Uzun süren açlık sonrası iftarda mideyi çok hızlı doldurmamak gerekir. Mide problemleri ve buna bağlı sorunlarla karşılaşmamak için öğünlerinizi küçük lokmalar halinde yavaş yavaş ve küçük porsiyonlar halinde yiyin. Sindirim problemi yaşamamak için lokmalarınızı iyice çiğneyin” dedi.
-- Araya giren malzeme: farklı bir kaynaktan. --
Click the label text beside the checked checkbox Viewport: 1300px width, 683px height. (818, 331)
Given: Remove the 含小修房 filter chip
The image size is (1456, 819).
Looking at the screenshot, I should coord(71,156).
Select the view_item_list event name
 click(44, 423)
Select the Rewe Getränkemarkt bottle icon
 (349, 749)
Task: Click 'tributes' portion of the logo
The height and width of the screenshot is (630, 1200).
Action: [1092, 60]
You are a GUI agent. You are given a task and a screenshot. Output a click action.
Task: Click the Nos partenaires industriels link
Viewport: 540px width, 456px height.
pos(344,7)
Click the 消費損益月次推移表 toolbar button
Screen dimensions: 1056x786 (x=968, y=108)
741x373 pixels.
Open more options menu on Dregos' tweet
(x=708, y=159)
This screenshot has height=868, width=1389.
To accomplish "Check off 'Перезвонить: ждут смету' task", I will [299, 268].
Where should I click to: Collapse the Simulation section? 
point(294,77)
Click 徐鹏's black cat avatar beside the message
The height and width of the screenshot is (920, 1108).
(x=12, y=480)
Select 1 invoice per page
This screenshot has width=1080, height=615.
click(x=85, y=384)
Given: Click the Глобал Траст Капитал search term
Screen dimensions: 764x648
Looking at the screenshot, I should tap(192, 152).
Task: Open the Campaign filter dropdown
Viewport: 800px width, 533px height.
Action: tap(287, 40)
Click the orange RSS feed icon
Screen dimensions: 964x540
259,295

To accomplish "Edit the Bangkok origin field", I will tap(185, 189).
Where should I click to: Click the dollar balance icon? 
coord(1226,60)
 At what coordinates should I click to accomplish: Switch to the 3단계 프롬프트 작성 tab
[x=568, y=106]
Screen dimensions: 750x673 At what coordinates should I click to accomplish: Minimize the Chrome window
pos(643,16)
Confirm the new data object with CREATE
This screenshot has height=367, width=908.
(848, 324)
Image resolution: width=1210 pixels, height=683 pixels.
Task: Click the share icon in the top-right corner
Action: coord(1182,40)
SAĞLIKLI PİŞİRME YÖNTEMLERİNİ KULLANIN
“Ramazan ayında tüketilen besinlerin pişirilme yöntemlerine de dikkat etmekte fayda var” şeklinde konuşan Uzm. Dr. Resul Özbek, “Çok yağlı ve kızartma usulü pişirilmiş yiyecekler yerine ızgara, fırında, haşlama veya buğulama yöntemleri ile pişirilmiş yiyecekleri tercih etmek sizi mide krampları, reflü, mide yanması ve hazımsızlıktan koruyacaktır. Beslenme alışkanlığının değişmesine bağlı olarak kabızlık Ramazan ayında sıklıkla karşılaşılan problemler arasındadır. Bu nedenle bol lifli ve posalı yiyeceklerin tüketimi artırılmalıdır. Pirinç pilavı yerine bulgur pilavı veya kuru baklagillerin tercih edilmesi, sebze ve meyve tüketimine ağırlık verilmesi, kepekli veya tam buğday unu ekmeği tercih edilmesi bu dönemde yaşanabilecek kabızlık sorununu önleyecektir. Kabızlık sorunu yaşamamak için yeterli su tüketimi de son derece önemlidir” ifadesini kullandı.
TUZ TÜKETİMİNİ AZALTIN
Özellikle sahurda çok tuzlu gıdaları tüketmemeye özen gösterilmesi gerektiğini de hatırlatan Bursa İl Halk Sağlığı Müdürü Uzm. Dr. Resul Özbek, tüketilen çok baharatlı ve tuzlu gıdaların susama ihtiyacı çok fazla artıracağını söyledi. Özbek, İftardan 1,5-2 saat sonra 40-45 dakika yapılacak hafif tempolu yürüyüşün besinlerin sindirimine yardımcı olacağını hatırlatırken aynı zamanda yavaşlayan metabolizmanızı hızlandıracağını açıkladı.